The only reason I'm picking up on this is because self-publishing has implications of somehow casting the publisher out of it. What you're really doing is, more of the publishing functions are being taken by the developer, and that's a healthy thing.

With a lot of the games we've already published where the roles have changed it makes sense for the people who are creating the look of the game to also be creating the look of, say, TV ads or whatever. I think that's a positive thing, talking directly to the ad agencies which ten years ago we wouldn't have done - but now you're absolutely expected to be a part of. That is really a positive move.

Now, whether it's the sort of games we've done already, like LostWinds on WiiWare, where we are self-publishing... but the point is, Nintendo is still doing a lot of the work. They are still running the channel, it's still they're channel in the same way that PSN and XBLA are Sony's and Microsoft's.

So the point is, the relationships are changing, and arguably developers are taking a lot more responsibility, but that's a good thing. Developers are also taking risk, which is often not talked about, but it's this balance of risk and reward that may be changing subtly - possibly because some publishers are becoming slightly more risk averse, for sensible reasons, especially in today's climate where there's less money around.

But also, the market has grown by more than 25 per cent for every one of the, whatever it is, five years - probably more. That's amazing - how many industries have done that for such a long period of time?

Something that Nintendo has done is very much broaden the market, and I'm very excited as to what the other technologies announced at the last E3 will do to broaden the market still further, to those people not into games at the moment.

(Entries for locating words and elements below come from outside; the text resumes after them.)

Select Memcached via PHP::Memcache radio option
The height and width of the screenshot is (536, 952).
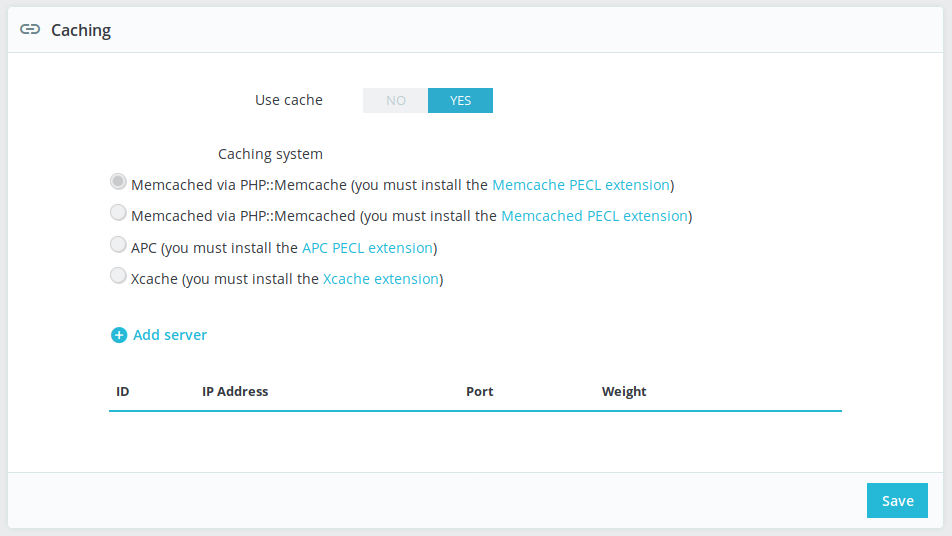coord(118,182)
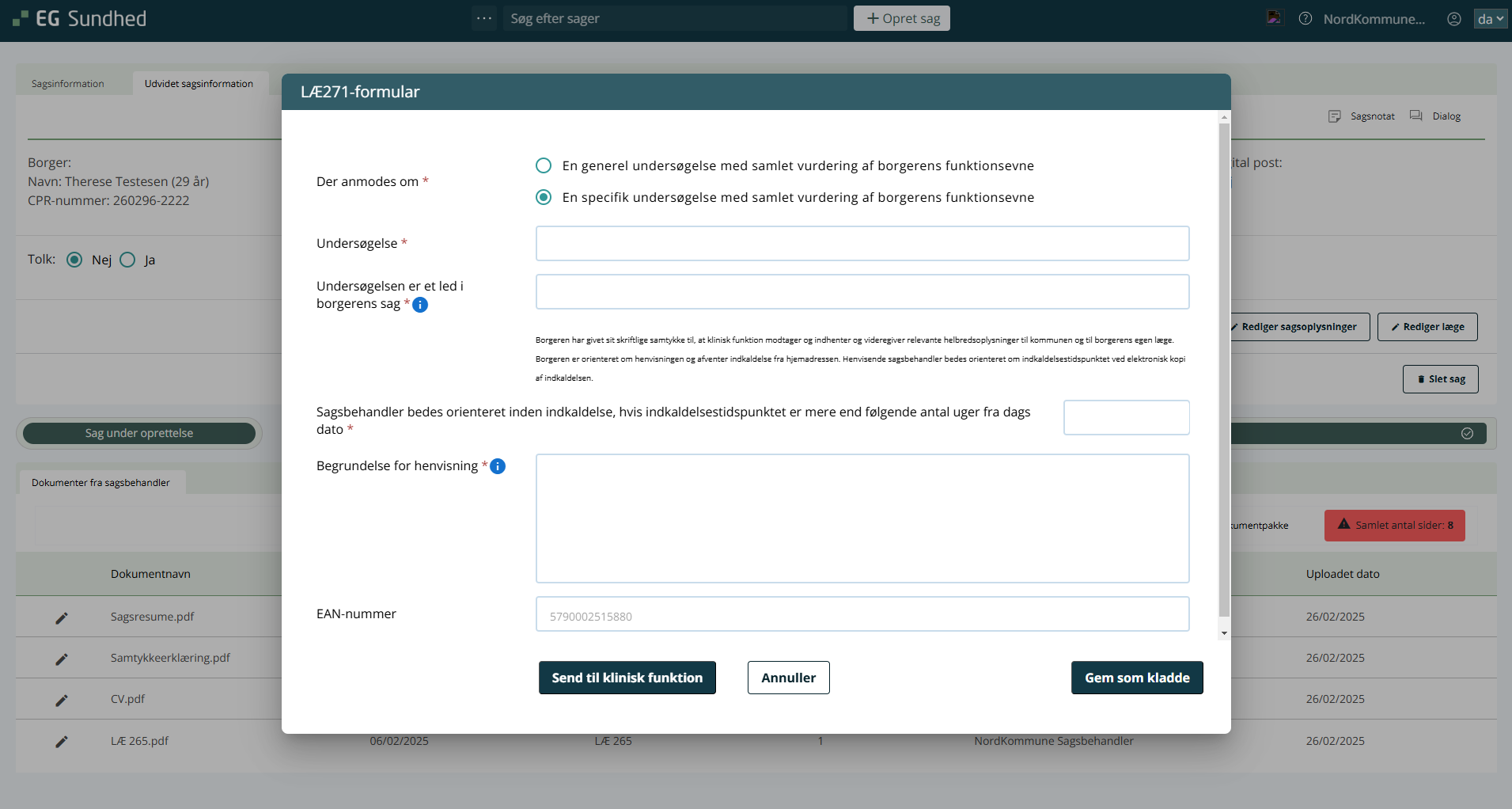Screen dimensions: 1512x809
Task: Click the info icon beside Begrundelse for henvisning
Action: tap(498, 466)

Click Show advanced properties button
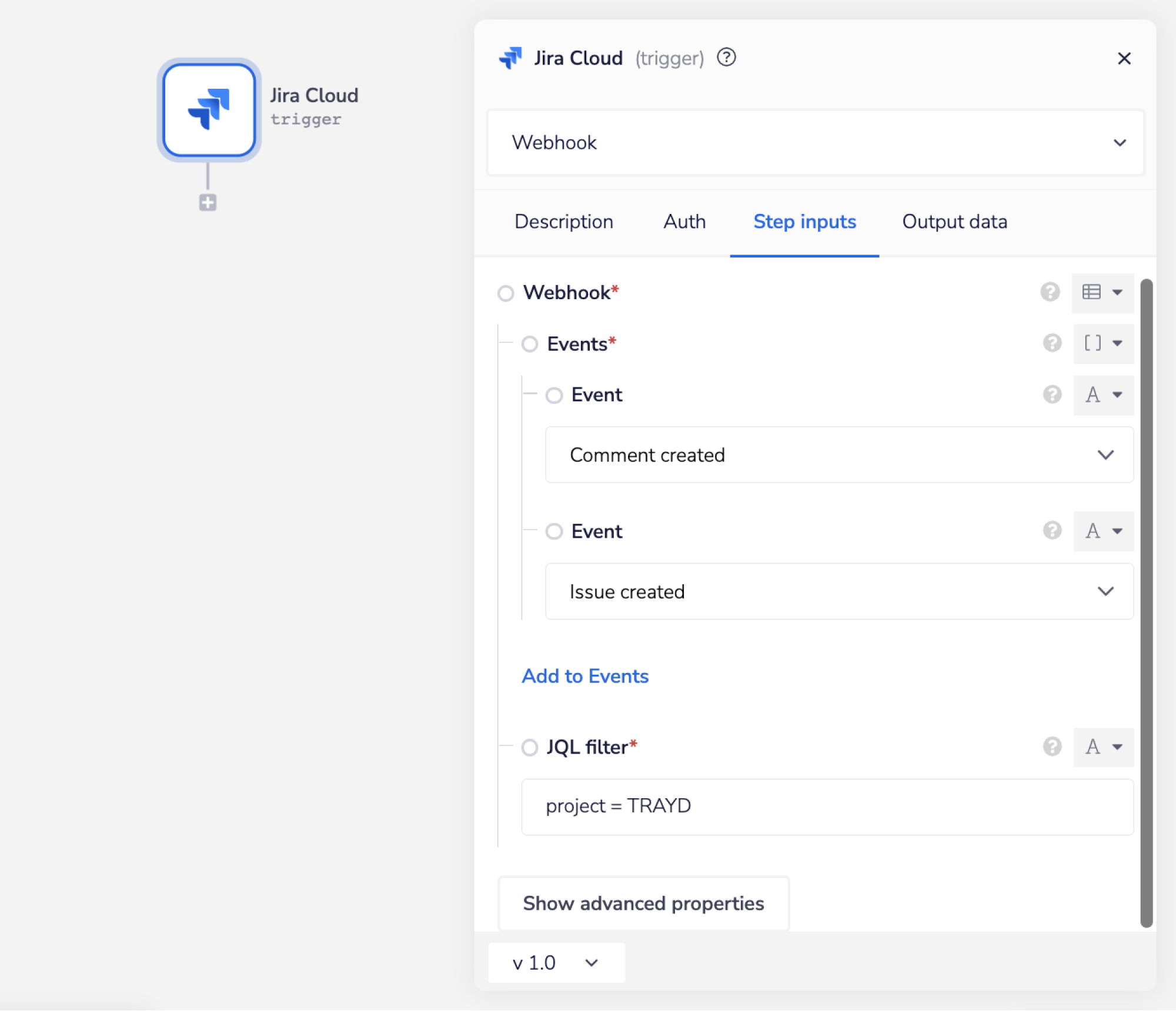pos(643,903)
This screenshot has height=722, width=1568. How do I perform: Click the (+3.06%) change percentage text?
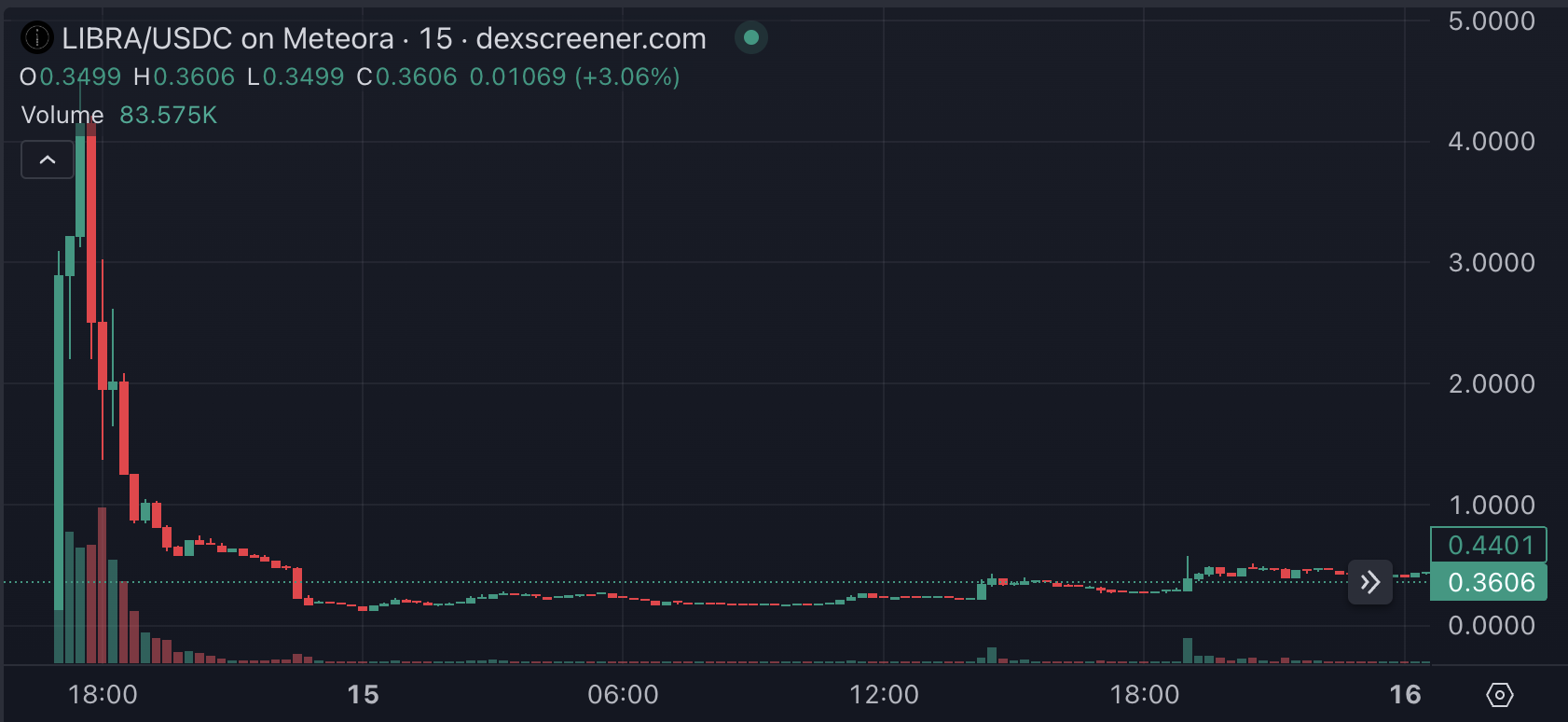[x=627, y=76]
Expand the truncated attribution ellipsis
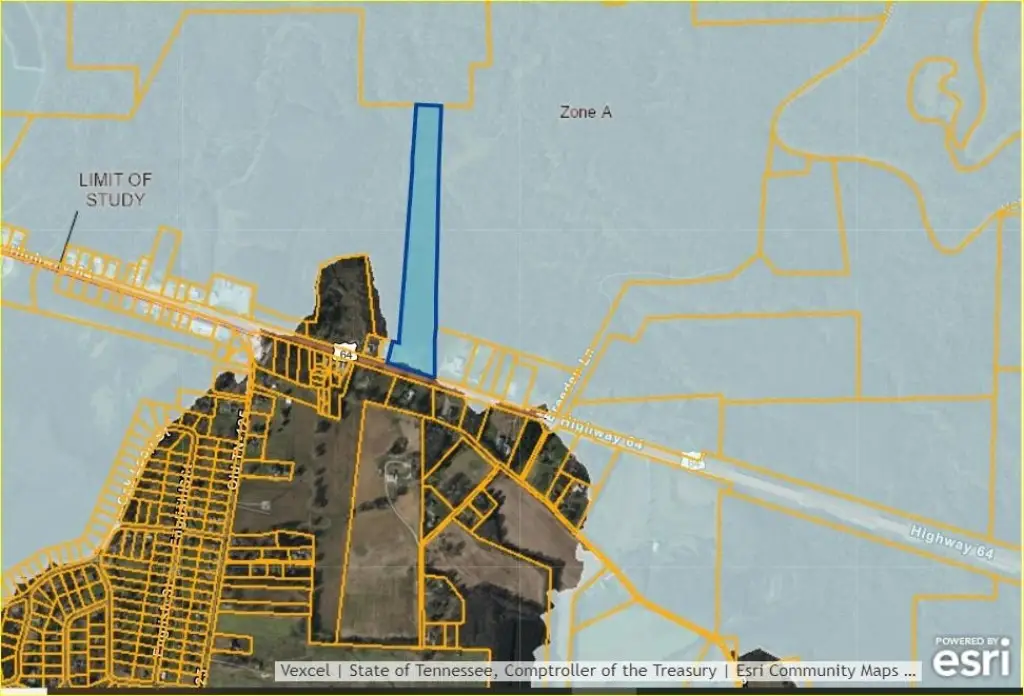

It's really healthy, there's a whole influx of new people, and therefore there are new games to appeal to those people... so there are new opportunities. Whether it's short, shallow experiences, what you might call the daytime TV of gaming - they're great opportunities that didn't exist yesterday, and that's not meaning to belittle it. People belittle kids' games, which are a real challenge to deliver. The point about these much shorter experiences is that you've got to grab people really quickly, so it's a different skillset.

All of those things are coming on-stream, and coming on-stream quickly. So if anything I think the industry is changing more rapidly, but we're still a very lithe and young industry, so we can respond to these changes. That makes it ever-more exciting.

In a sense maybe it's belittling it to say there's a move to self-publishing, because I don't think that's really the move we're seeing. We're seeing a move to capitalise of different opportunities - the roles are changing.